6⃣「常時介護を必要とする状態に関する判断基準」の見直し
例えば子に障害がある場合や医療的ケアを必要とする場合には解釈が難しいケースもあることや「常時介護を必要とする状態」にあることを証明する書類の拡充が行われました。
以上概要(詳細はコチラ→厚生労働省育児介護休業法のページ)をご説明しましたが、これらはいずれも事業主に対して義務または努力義務とされているもので会社の規模は特に関係ありません。

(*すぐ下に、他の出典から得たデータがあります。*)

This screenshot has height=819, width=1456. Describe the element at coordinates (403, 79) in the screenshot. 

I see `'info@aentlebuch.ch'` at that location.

たとえ社員が5人の会社でも対応しなければならないものとなりますので、もし「ウチの会社ではこんなのない💦」という場合は、各県労働局の雇用環境・均等部へ相談してみてくださいね♪
そして事業主・社長の皆さんについては、まずは厚生労働省委託事業者が行っている働き方改革推進支援センターまたは顧問社労士に相談するといいですよ♪
事業の拡大発展には優秀な社員を確保すること、そして優秀な社員を確保し維持するためには快適な職場環境が必要ですので、労使ともにきちんと理解して制度を活用していきましょうね!